ムサシ・ひとり
そして小次郎の目に映ったものは、ムサシではなく数百数千の民衆と朱美、それらが一体となった巨像だった。
街の辻々で交わされているムサシ像だが、どこまでが真実の話なのか、実のところ誰も知らなかった。

「あのムサシってのは、人間じゃねえんだってよ。なんでも、唐天竺から追い出された、羅刹天だって話だ」

「とに角、すごいの何の。吉岡兄弟といい、今度の又七郎坊ちゃんといい、まるで阿修羅だそうだ。
二本の刀を自由自在に振り回して、バッタバッタと切りまくったそうな」

「それにしても、ムゴイじゃないか。
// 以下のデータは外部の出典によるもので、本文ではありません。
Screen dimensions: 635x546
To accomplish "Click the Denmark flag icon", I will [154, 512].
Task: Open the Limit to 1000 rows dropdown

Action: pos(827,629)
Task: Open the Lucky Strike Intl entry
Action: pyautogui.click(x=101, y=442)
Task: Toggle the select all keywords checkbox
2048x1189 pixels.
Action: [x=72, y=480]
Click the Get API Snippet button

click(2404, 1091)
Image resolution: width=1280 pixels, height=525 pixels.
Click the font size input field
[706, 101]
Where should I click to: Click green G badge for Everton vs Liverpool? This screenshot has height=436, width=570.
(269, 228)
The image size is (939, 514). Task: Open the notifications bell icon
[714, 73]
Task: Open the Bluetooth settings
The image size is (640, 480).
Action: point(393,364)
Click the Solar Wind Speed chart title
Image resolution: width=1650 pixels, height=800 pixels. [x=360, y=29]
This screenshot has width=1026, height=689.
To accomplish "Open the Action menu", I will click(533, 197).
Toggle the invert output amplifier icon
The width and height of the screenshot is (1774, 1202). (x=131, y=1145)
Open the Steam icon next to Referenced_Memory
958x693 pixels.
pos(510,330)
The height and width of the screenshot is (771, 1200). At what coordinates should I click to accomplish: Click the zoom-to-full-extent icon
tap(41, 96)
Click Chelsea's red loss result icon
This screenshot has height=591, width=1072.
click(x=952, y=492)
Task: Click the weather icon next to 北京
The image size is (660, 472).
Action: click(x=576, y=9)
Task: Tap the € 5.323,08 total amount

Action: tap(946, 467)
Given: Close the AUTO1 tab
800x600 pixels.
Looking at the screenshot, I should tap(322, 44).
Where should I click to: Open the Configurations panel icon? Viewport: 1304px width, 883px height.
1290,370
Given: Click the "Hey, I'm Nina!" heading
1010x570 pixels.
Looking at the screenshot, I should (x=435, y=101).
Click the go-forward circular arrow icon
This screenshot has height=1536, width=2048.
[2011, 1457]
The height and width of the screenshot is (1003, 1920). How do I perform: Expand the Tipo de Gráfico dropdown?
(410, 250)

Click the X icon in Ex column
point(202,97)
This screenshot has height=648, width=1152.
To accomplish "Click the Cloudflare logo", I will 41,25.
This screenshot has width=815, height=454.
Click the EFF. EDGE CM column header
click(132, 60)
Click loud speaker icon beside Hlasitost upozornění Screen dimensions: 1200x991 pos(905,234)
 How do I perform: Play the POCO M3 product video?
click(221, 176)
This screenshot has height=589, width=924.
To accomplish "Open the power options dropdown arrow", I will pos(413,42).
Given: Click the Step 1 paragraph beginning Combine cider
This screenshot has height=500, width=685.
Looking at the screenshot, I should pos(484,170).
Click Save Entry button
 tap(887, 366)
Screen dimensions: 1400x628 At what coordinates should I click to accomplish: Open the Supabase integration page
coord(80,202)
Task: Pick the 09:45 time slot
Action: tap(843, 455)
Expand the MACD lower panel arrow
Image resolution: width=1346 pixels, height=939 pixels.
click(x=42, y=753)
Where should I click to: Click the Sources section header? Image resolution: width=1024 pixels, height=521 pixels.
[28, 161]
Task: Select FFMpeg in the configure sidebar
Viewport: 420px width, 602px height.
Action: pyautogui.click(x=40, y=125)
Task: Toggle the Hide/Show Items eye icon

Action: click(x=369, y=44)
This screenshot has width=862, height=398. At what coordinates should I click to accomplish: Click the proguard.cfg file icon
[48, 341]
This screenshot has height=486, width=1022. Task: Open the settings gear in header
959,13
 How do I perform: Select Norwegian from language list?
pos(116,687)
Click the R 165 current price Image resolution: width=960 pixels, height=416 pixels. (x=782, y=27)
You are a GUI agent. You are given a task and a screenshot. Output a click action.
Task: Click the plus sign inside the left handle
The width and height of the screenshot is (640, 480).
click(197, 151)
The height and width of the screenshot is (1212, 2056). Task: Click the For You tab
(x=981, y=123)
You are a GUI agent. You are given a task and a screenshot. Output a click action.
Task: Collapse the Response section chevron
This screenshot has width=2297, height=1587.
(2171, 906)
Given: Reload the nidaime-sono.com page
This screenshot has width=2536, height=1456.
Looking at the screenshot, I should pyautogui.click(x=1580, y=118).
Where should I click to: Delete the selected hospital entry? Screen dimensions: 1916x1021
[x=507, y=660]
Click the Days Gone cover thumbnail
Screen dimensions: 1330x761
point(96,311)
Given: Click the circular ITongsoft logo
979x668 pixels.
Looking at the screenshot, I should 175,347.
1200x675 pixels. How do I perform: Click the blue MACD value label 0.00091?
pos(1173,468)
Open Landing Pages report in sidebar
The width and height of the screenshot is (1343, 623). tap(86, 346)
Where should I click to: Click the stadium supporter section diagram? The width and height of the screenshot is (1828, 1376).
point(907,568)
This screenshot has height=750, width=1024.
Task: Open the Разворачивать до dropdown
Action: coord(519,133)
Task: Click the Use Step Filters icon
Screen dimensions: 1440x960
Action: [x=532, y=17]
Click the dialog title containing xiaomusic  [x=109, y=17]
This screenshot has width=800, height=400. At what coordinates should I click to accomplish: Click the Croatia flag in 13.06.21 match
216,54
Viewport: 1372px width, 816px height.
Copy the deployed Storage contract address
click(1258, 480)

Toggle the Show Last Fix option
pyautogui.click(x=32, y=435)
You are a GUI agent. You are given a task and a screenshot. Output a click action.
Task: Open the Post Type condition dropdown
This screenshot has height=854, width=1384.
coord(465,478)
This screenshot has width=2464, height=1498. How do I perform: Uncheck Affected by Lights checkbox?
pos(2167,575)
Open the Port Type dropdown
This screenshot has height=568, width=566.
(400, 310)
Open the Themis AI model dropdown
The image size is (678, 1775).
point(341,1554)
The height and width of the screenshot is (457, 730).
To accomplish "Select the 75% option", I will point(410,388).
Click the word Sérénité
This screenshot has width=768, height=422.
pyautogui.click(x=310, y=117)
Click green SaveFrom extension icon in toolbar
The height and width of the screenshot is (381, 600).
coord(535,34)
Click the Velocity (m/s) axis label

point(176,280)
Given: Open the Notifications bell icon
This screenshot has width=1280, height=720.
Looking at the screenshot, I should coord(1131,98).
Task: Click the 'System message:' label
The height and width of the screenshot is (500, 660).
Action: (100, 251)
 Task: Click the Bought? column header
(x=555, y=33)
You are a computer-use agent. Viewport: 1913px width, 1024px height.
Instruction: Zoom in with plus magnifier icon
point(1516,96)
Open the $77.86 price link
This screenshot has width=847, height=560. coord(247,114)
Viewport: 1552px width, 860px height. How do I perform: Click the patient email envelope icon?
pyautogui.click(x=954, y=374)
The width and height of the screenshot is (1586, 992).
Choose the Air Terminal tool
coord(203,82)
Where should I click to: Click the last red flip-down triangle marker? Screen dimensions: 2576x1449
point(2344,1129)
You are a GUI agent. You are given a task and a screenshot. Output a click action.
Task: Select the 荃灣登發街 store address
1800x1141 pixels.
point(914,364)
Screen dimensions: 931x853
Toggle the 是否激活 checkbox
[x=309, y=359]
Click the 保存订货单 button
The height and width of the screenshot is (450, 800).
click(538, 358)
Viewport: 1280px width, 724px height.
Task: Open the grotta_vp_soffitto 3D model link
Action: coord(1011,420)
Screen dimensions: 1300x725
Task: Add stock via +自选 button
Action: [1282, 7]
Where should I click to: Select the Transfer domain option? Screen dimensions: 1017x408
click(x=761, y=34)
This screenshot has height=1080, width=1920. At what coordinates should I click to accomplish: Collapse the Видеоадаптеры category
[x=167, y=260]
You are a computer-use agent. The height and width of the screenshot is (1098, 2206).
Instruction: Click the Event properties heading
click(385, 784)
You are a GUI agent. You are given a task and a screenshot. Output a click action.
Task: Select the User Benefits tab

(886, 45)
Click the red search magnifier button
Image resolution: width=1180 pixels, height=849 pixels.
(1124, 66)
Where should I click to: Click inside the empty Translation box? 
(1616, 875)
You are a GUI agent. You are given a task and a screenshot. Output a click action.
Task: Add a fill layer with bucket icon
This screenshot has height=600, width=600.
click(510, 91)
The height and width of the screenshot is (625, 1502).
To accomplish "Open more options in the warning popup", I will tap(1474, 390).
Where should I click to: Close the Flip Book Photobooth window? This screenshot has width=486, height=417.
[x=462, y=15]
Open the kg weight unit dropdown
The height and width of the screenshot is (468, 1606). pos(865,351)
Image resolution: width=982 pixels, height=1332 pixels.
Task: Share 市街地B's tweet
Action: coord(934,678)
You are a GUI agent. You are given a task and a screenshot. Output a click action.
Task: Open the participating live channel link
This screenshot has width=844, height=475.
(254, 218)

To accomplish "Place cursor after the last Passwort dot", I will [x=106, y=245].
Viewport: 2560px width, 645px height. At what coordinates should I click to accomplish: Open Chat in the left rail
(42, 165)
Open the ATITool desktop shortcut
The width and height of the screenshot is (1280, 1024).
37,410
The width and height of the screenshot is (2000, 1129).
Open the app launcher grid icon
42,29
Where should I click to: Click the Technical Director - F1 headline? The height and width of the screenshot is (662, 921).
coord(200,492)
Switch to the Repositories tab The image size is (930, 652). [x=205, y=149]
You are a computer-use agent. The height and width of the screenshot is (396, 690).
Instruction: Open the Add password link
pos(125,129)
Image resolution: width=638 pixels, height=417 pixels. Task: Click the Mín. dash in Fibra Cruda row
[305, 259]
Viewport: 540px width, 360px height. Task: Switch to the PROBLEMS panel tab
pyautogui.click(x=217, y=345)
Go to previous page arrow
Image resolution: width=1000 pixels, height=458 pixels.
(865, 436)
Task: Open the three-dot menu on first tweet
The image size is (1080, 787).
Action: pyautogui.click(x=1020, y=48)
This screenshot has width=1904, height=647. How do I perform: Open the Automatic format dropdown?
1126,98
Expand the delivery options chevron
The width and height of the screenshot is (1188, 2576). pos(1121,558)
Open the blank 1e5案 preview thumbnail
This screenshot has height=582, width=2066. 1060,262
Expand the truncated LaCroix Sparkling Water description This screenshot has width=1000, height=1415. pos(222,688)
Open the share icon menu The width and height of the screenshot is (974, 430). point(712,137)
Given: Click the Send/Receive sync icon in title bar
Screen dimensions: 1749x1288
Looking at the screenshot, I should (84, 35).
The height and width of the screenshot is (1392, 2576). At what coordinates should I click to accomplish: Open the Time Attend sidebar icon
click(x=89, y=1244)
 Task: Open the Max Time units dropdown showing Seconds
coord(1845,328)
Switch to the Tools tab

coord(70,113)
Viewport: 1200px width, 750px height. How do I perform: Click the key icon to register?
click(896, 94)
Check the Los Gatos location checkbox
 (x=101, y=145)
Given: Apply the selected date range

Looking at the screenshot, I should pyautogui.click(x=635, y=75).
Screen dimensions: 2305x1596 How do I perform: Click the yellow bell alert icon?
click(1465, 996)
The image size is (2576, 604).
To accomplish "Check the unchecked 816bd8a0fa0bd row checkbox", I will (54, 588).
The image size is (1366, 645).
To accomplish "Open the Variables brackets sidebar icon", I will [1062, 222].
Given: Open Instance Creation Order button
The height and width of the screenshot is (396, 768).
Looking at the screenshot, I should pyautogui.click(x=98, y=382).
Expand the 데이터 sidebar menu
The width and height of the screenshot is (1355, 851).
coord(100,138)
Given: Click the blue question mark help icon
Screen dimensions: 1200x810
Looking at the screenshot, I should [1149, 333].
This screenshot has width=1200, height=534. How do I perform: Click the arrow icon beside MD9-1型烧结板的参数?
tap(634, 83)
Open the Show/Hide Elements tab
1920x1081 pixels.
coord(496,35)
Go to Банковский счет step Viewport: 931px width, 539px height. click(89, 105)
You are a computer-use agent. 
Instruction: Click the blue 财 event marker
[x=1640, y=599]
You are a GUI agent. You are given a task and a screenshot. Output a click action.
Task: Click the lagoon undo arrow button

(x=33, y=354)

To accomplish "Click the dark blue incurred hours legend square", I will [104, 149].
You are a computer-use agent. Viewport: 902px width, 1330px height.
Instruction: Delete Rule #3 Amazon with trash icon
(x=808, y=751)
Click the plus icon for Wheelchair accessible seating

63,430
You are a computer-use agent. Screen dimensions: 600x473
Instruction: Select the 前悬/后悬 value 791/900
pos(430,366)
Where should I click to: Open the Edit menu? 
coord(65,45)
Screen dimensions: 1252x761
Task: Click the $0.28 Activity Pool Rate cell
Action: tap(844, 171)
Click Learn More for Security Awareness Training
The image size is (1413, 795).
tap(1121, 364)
まだ年端もいかない子どもまでもねえ」
目をぎょろつかせた男たちが噂をし、幼子を抱いた女が涙を流す。

「そういや、あのムサシってお方は、米の飯は喰わずに、鳥や獣を喰うそうじゃねえか。
草や木の根っこもかじっているそうな。まったく、恐ろしいこった」

「とに角、大男だってさ。眉毛が赤くって、目は青いそうだよ。
鼻なんか上唇にくっつくかってことらしいしね。

そんでもって口も、仁王様みたいに大っきいと言うじゃないか。
店に来たお侍が言ってた。あぁ、恐ろしや、恐ろしや」

飯屋の主人と女の話に、集まった者たちが頷き合う。